The entry ticket for a proposer on a single shard is PROPOSER_DEPOSIT + MIN_PROPOSER_BALANCE which is currently 1.1 ETH.

Too many collators would not reduce throughput (it would allow for collators to secure more shards, i.e. more throughput). What do you mean increase latency? The main reason for having a high deposit is overhead in to main chain from the SMC.

We will use blockhashes in phase 1 as described in get_eligible_collator. This is imperfect (because of grinding opportunities by miners) but good enough for now. You can find some code for the old spec here.

It’s just a simple keccak hash on the concatenation of the inputs. Both get_eligible_collator and compute_header_hash are helper functions added for clarity of exposition. They can be made private.

Well spotted I fixed it to proposer_registry[proposer_address].balances[shard_id].

Well spotted, fixed

If we need a new SMC then the NETWORK_ID (part of the shard ID) will be updated.

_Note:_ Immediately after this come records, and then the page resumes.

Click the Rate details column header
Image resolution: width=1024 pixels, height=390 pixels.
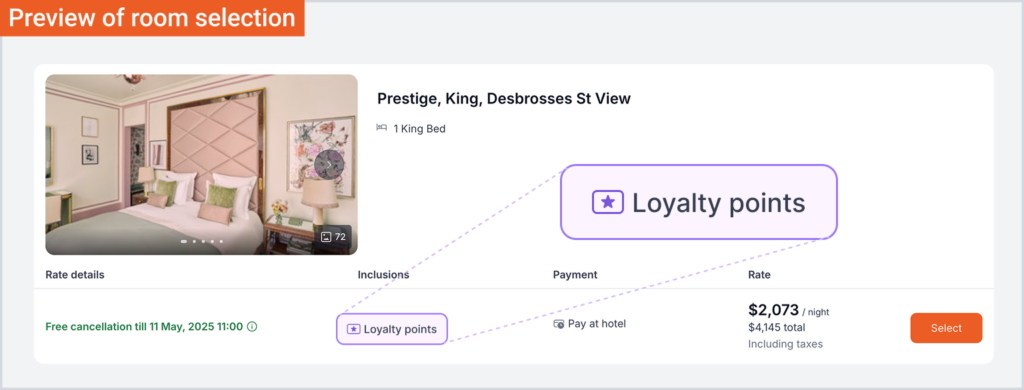click(74, 275)
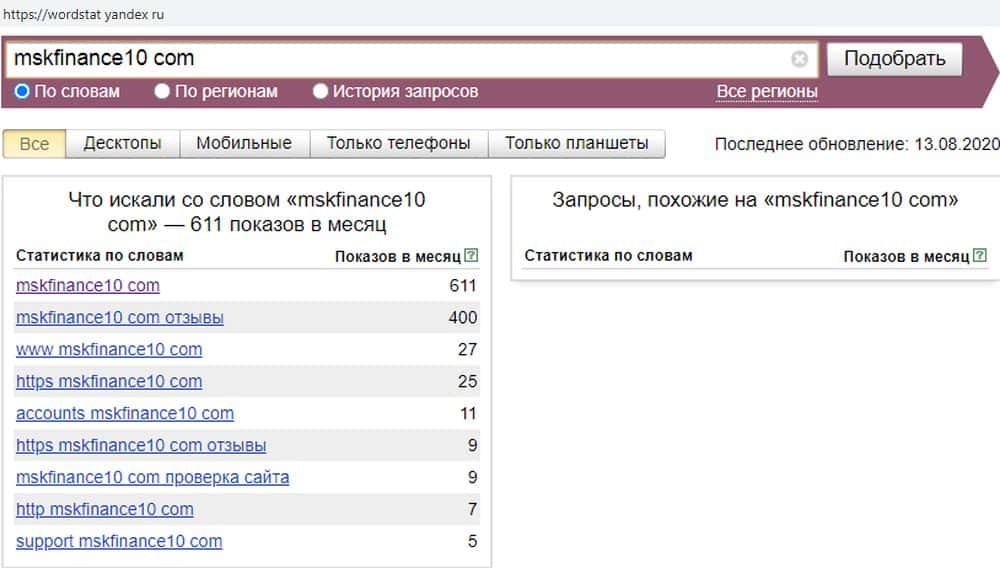The height and width of the screenshot is (568, 1000).
Task: Open the "www mskfinance10 com" query link
Action: tap(109, 350)
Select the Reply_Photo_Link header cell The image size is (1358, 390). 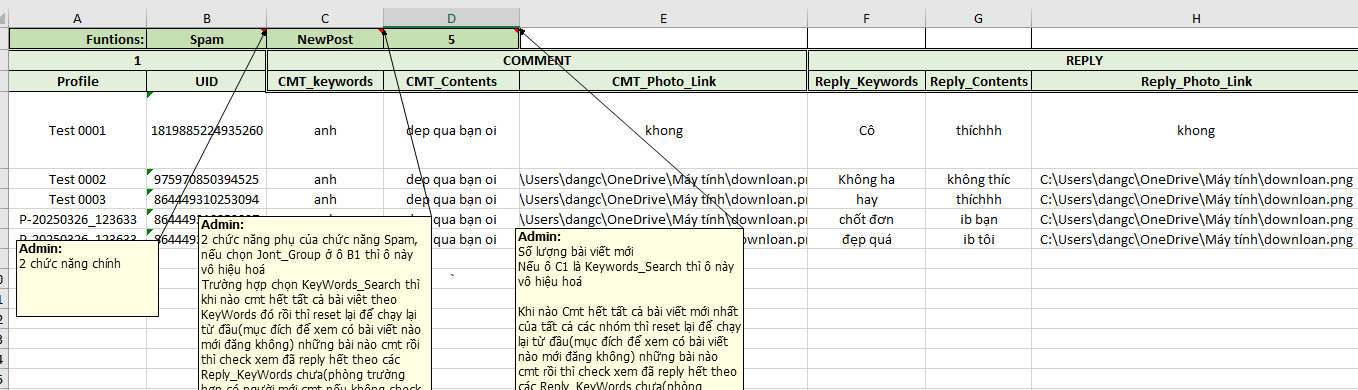click(x=1195, y=82)
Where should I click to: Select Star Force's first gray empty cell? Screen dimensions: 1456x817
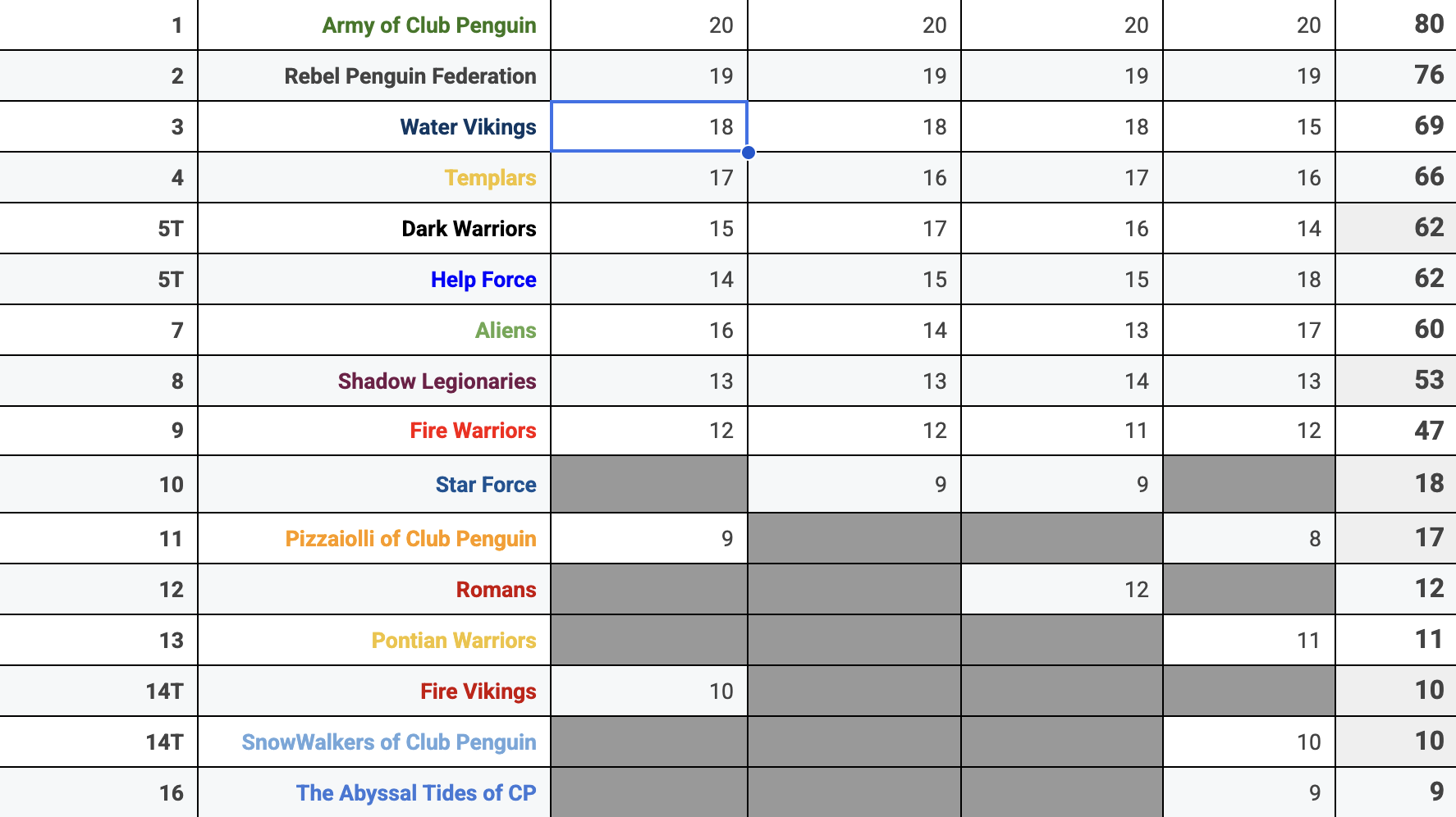click(x=649, y=485)
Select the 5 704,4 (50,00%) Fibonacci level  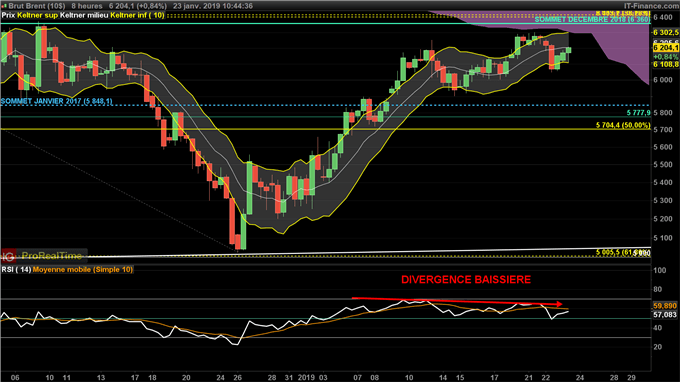click(623, 125)
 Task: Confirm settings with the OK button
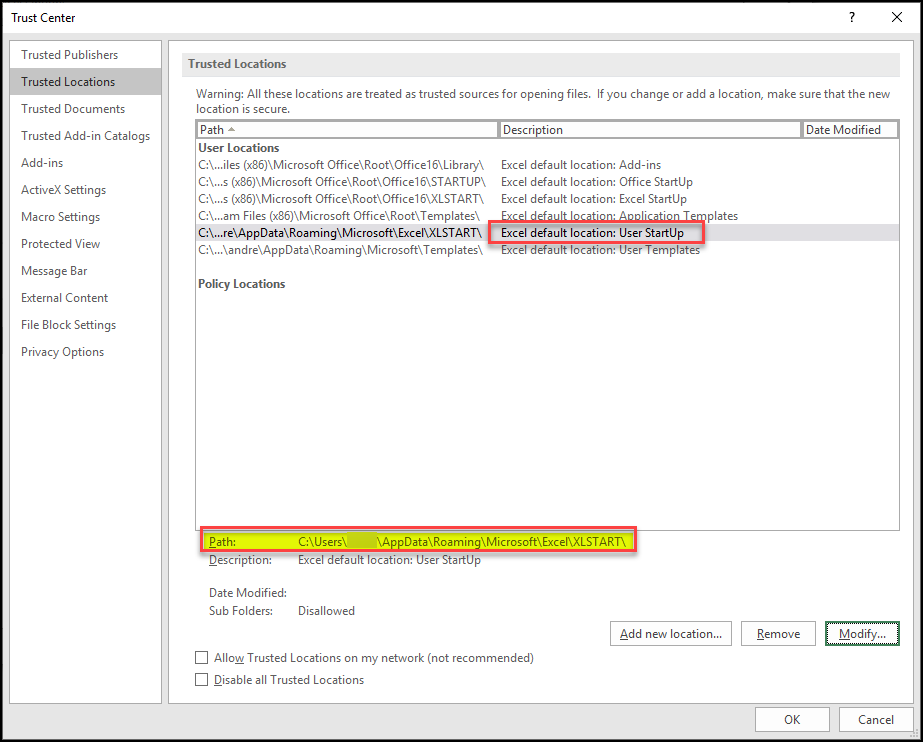click(x=792, y=719)
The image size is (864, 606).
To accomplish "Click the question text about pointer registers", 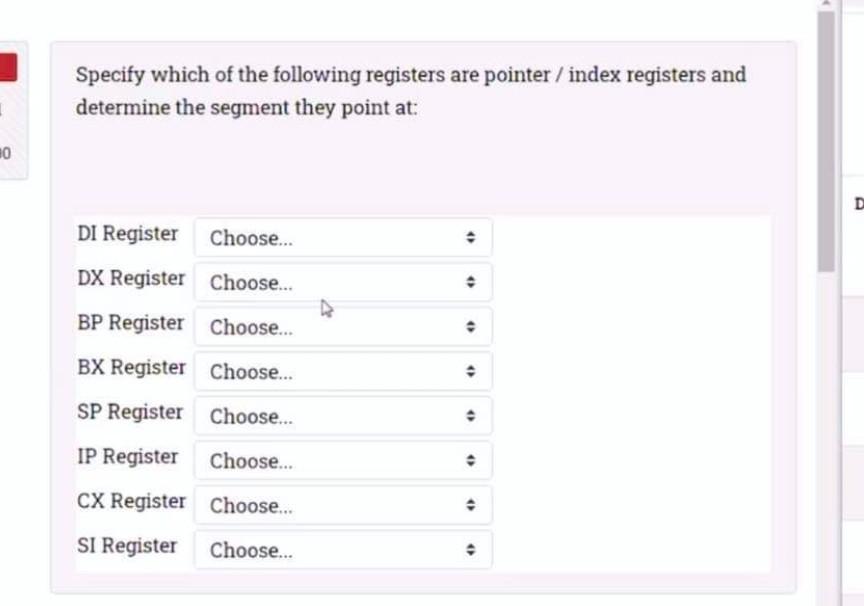I will click(x=410, y=90).
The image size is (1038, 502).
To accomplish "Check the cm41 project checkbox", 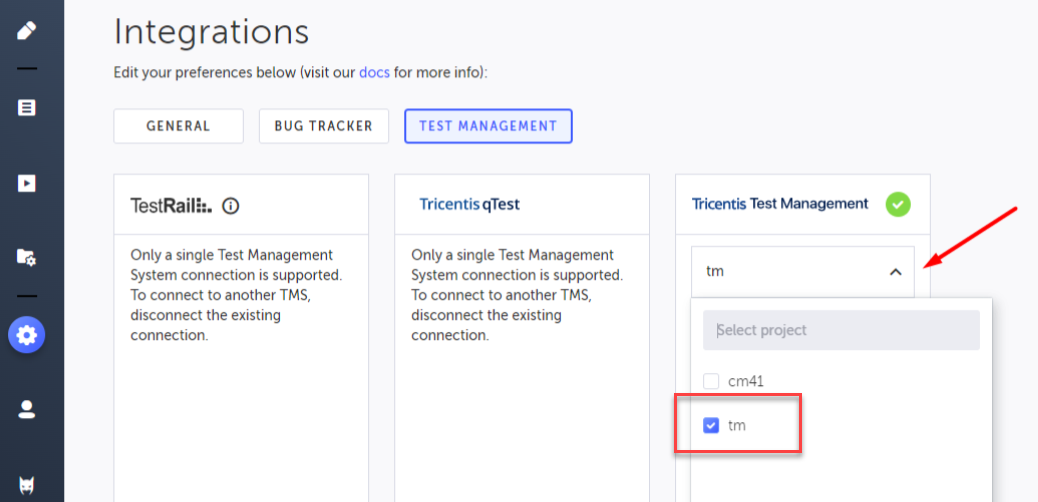I will tap(711, 381).
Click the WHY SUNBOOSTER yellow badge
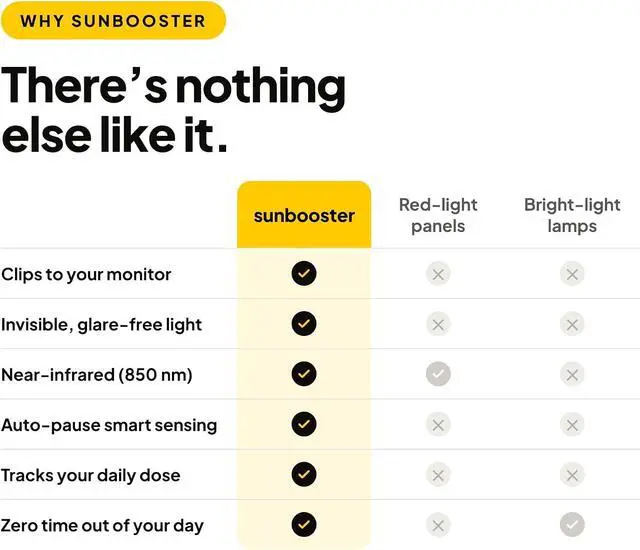 tap(113, 20)
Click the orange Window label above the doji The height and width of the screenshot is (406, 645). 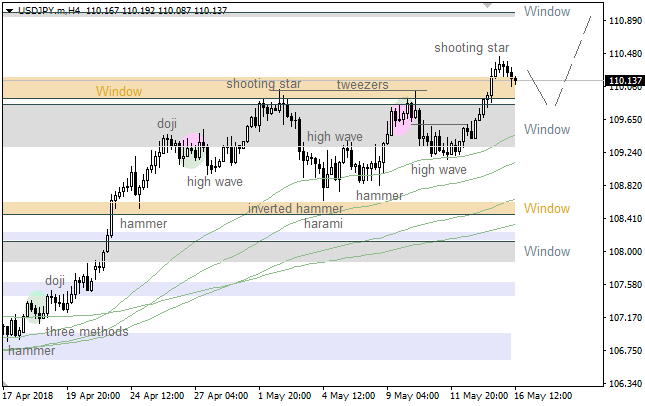pos(119,91)
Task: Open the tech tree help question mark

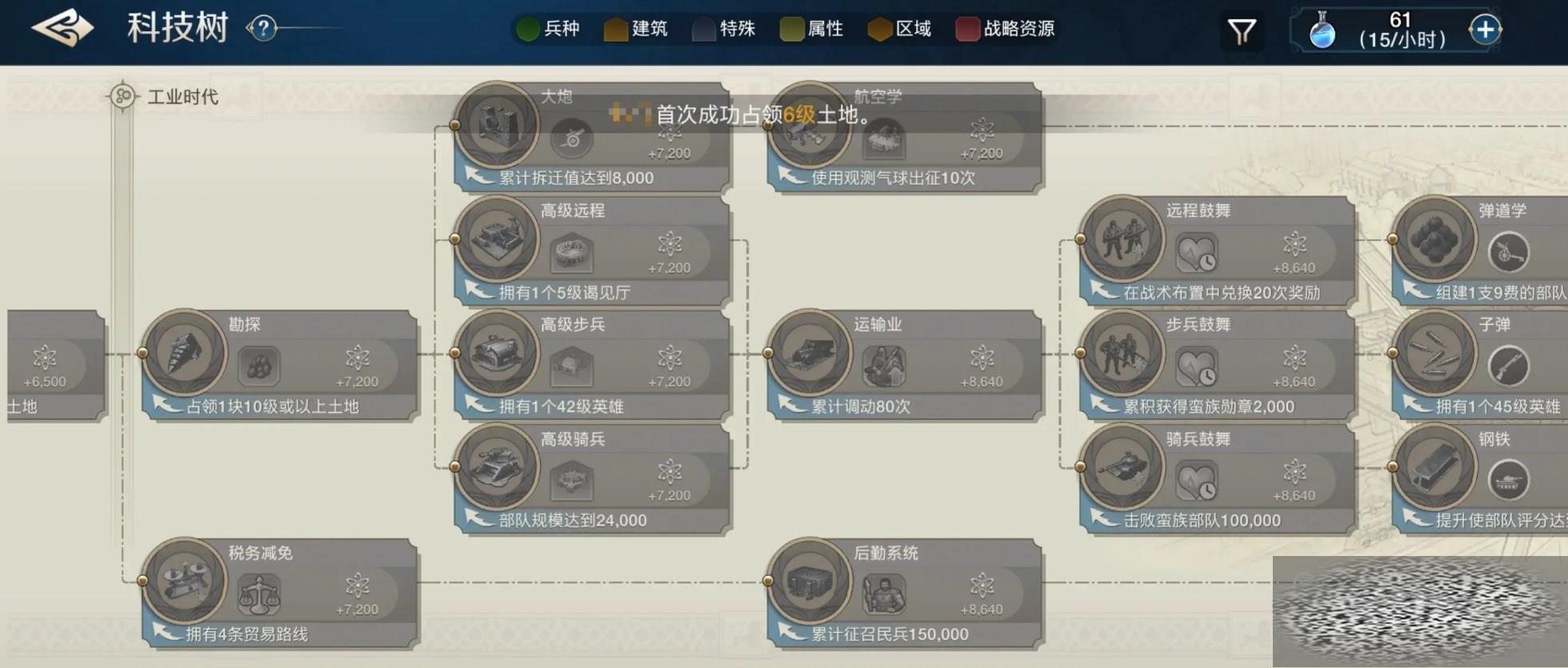Action: [x=262, y=29]
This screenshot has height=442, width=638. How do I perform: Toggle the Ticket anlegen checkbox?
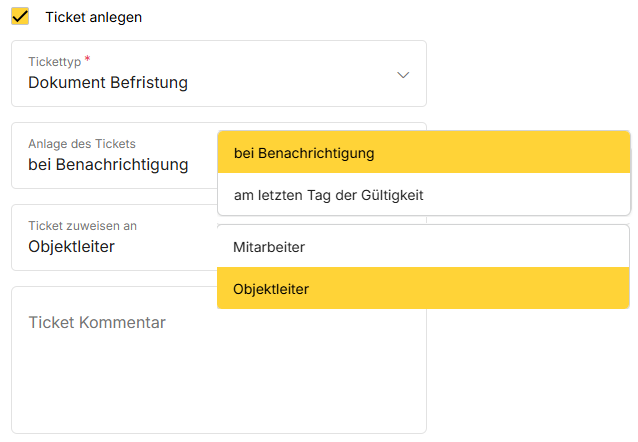click(x=19, y=17)
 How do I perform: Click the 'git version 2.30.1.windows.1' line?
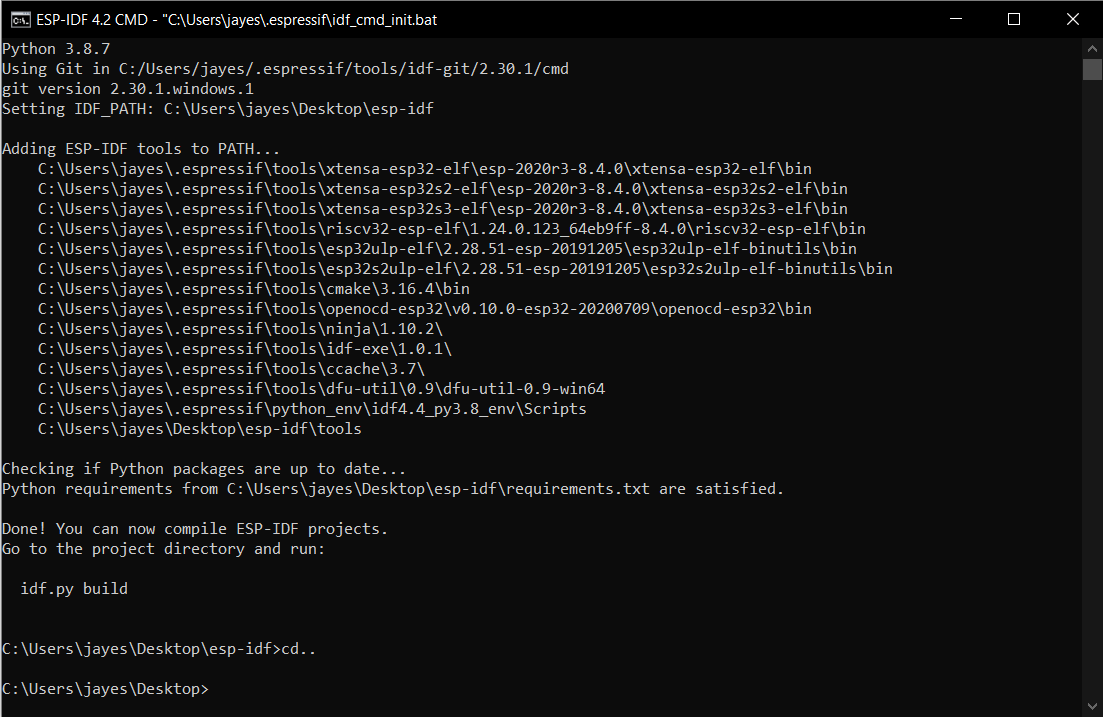pyautogui.click(x=128, y=89)
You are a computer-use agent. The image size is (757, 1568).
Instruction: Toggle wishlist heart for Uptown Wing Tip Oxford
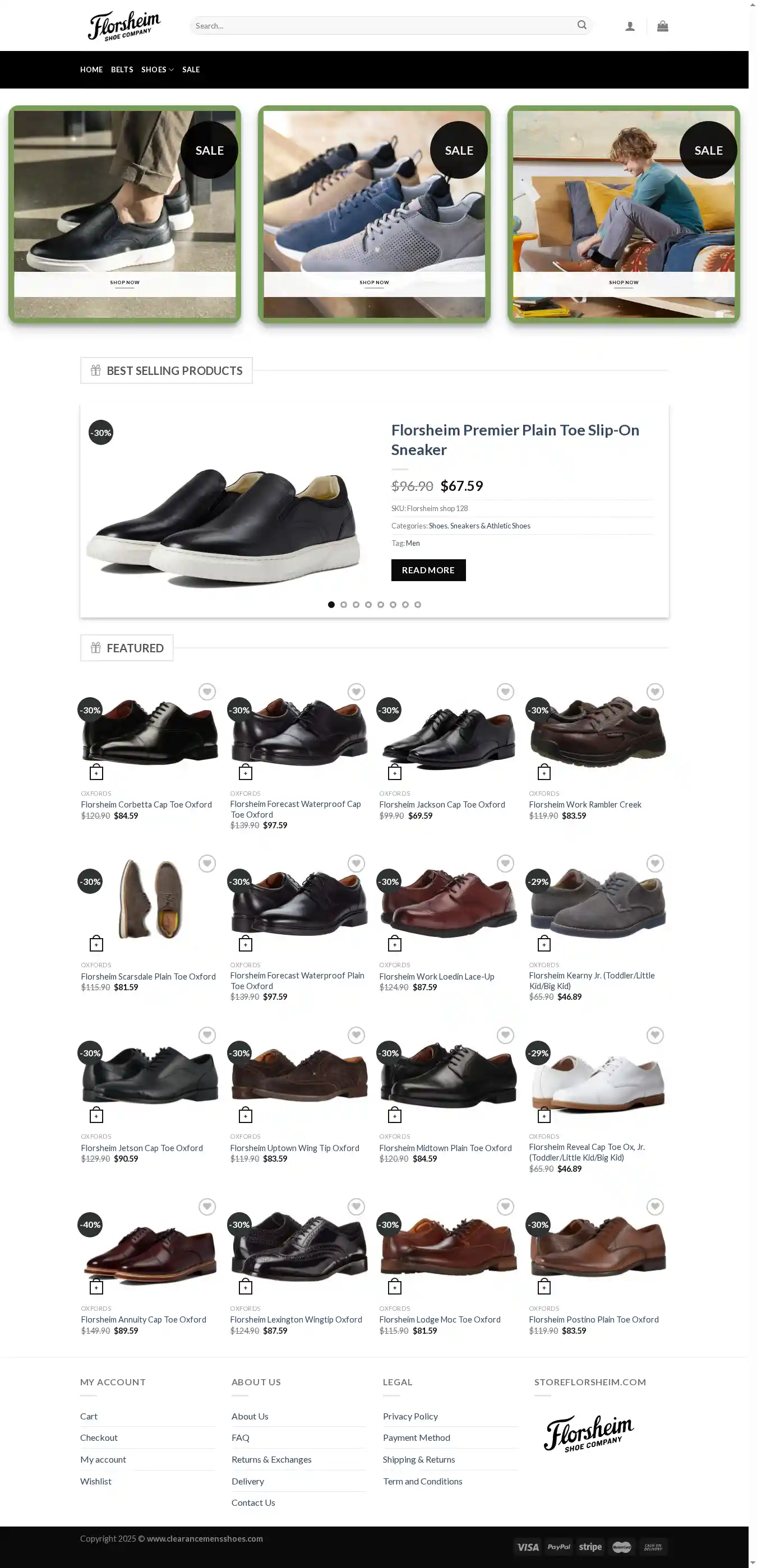pos(356,1036)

I have added SMC_ADDRESS to the list of parameters.

I’m not a native English speaker either but I think you may be right. I’ve followed your suggestion.

jamesray1 · March 16, 2018, 9:49pm

OK thanks for clarifying. I have read the old spec but thought there may be differences in the latest spec.

For latency, I meant the time to gossip a collation to the rest of the network. But more collators does not necessarily mean increased latency.

I edited my initial comment to add:

jamesray1 · March 17, 2018, 6:05am

What differences do you think the phase 2 EVM will be to Py-EVM and Serenity? I am reading through History, state, and asynchronous accumulators in the stateless model and am getting at least part of an answer.

mhchia · March 18, 2018, 5:23am

Just want to confirm, is the collator selected from the collator registry or collator pool?

JustinDrake · March 18, 2018, 10:49am

There will a be bunch misc significant differences (some of which I listed as candidates in the phase 2 roadmap, including asynchronous cross-contract calls only, account abstraction, eWASM, archive accumulators, storage rent). I expect these differences to add up to a totally different EVM implementation, although a lot of the differences may abstracted away in the higher level programming languages.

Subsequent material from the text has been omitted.